_THE TASK_
Reproduce the records below word for word, starting with the line that contains "Click the red FLASH status light" and going on through the line that contains "coord(425,6)". Include both of those lines and nothing else.

_DATA EXTRACT_
## Begin

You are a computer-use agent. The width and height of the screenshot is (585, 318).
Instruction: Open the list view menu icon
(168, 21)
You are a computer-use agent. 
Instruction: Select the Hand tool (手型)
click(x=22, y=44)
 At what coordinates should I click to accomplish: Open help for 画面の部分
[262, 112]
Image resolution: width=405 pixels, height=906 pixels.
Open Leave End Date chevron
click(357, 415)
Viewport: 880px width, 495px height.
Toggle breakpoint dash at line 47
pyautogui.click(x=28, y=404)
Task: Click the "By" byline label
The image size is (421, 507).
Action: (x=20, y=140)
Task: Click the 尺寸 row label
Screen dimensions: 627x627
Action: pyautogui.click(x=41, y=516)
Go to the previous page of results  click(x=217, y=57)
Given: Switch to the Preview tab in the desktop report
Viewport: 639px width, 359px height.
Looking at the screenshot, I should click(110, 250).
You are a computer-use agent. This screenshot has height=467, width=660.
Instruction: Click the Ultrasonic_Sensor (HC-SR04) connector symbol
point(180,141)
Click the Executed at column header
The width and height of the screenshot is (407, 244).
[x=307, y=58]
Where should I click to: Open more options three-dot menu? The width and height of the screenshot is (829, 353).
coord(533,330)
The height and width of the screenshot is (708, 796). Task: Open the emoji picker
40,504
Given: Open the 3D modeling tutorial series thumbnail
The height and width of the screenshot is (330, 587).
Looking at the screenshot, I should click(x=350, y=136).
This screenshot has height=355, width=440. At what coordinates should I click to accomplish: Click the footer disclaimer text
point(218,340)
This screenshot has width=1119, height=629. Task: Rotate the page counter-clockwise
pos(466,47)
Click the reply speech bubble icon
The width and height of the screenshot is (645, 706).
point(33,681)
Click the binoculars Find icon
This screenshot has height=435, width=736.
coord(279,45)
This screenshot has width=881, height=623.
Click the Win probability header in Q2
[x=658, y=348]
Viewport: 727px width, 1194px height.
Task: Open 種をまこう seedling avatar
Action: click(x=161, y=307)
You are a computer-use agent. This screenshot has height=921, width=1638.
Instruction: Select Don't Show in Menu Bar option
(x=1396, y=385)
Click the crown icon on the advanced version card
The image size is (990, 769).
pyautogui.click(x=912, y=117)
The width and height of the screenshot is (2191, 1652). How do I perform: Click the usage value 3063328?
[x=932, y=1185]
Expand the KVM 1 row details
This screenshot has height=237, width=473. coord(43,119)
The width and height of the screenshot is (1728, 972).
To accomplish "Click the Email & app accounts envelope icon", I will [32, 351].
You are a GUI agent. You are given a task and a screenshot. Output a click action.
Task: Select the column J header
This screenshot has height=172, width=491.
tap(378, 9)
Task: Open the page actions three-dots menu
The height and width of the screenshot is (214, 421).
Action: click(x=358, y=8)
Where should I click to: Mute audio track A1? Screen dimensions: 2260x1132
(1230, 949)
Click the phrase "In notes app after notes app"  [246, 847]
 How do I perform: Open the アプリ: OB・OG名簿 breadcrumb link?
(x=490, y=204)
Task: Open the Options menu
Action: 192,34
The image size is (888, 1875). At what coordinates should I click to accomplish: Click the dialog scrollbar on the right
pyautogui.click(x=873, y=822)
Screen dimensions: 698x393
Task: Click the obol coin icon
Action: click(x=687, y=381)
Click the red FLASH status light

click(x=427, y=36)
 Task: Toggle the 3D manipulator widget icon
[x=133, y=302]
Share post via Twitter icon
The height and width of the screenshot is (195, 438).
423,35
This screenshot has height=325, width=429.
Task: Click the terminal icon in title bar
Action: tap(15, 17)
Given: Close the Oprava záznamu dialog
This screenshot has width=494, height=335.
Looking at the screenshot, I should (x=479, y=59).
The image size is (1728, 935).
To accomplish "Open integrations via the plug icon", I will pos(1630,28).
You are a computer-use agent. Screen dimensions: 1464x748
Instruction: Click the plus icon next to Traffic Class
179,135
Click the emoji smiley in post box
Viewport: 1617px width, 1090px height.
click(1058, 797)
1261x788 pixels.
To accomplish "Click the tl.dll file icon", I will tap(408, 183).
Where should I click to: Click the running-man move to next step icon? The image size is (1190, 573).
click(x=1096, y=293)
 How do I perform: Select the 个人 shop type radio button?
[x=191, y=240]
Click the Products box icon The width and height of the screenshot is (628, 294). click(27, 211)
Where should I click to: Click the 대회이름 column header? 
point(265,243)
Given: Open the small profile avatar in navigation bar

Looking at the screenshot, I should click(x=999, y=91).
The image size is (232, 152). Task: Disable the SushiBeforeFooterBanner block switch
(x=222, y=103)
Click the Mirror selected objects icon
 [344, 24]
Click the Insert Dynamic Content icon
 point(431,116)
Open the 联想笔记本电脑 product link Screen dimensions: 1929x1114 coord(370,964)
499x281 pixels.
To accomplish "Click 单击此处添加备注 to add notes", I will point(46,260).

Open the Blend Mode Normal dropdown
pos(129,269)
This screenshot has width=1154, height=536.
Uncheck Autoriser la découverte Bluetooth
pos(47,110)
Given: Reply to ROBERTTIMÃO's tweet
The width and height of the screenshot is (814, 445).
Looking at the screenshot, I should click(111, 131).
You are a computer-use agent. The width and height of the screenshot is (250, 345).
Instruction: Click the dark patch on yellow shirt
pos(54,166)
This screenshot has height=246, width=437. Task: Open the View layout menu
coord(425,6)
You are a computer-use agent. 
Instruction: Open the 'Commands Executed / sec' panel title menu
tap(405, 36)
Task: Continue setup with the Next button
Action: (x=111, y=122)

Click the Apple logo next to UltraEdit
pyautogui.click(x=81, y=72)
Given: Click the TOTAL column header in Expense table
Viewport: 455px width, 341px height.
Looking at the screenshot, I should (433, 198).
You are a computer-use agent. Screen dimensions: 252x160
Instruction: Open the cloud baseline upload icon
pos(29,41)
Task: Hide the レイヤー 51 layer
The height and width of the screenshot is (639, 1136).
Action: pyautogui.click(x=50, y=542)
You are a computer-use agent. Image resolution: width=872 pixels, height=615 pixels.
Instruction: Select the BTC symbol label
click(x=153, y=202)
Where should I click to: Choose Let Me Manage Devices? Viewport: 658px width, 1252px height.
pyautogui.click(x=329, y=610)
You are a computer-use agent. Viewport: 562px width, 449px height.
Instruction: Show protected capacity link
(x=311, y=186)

## End

_CORRECT OUTPUT_
Click the red FLASH status light

click(x=427, y=36)
 Task: Toggle the 3D manipulator widget icon
[x=133, y=302]
Share post via Twitter icon
The height and width of the screenshot is (195, 438).
423,35
This screenshot has height=325, width=429.
Task: Click the terminal icon in title bar
Action: tap(15, 17)
Given: Close the Oprava záznamu dialog
This screenshot has width=494, height=335.
Looking at the screenshot, I should (x=479, y=59).
The image size is (1728, 935).
To accomplish "Open integrations via the plug icon", I will pos(1630,28).
You are a computer-use agent. Screen dimensions: 1464x748
Instruction: Click the plus icon next to Traffic Class
179,135
Click the emoji smiley in post box
Viewport: 1617px width, 1090px height.
click(1058, 797)
1261x788 pixels.
To accomplish "Click the tl.dll file icon", I will tap(408, 183).
Where should I click to: Click the running-man move to next step icon? The image size is (1190, 573).
click(x=1096, y=293)
 How do I perform: Select the 个人 shop type radio button?
[x=191, y=240]
Click the Products box icon The width and height of the screenshot is (628, 294). click(27, 211)
Where should I click to: Click the 대회이름 column header? 
point(265,243)
Given: Open the small profile avatar in navigation bar

Looking at the screenshot, I should click(x=999, y=91).
The image size is (232, 152). Task: Disable the SushiBeforeFooterBanner block switch
(x=222, y=103)
Click the Mirror selected objects icon
 [344, 24]
Click the Insert Dynamic Content icon
 point(431,116)
Open the 联想笔记本电脑 product link Screen dimensions: 1929x1114 coord(370,964)
499x281 pixels.
To accomplish "Click 单击此处添加备注 to add notes", I will point(46,260).

Open the Blend Mode Normal dropdown
pos(129,269)
This screenshot has width=1154, height=536.
Uncheck Autoriser la découverte Bluetooth
pos(47,110)
Given: Reply to ROBERTTIMÃO's tweet
The width and height of the screenshot is (814, 445).
Looking at the screenshot, I should click(111, 131).
You are a computer-use agent. The width and height of the screenshot is (250, 345).
Instruction: Click the dark patch on yellow shirt
pos(54,166)
This screenshot has height=246, width=437. Task: Open the View layout menu
coord(425,6)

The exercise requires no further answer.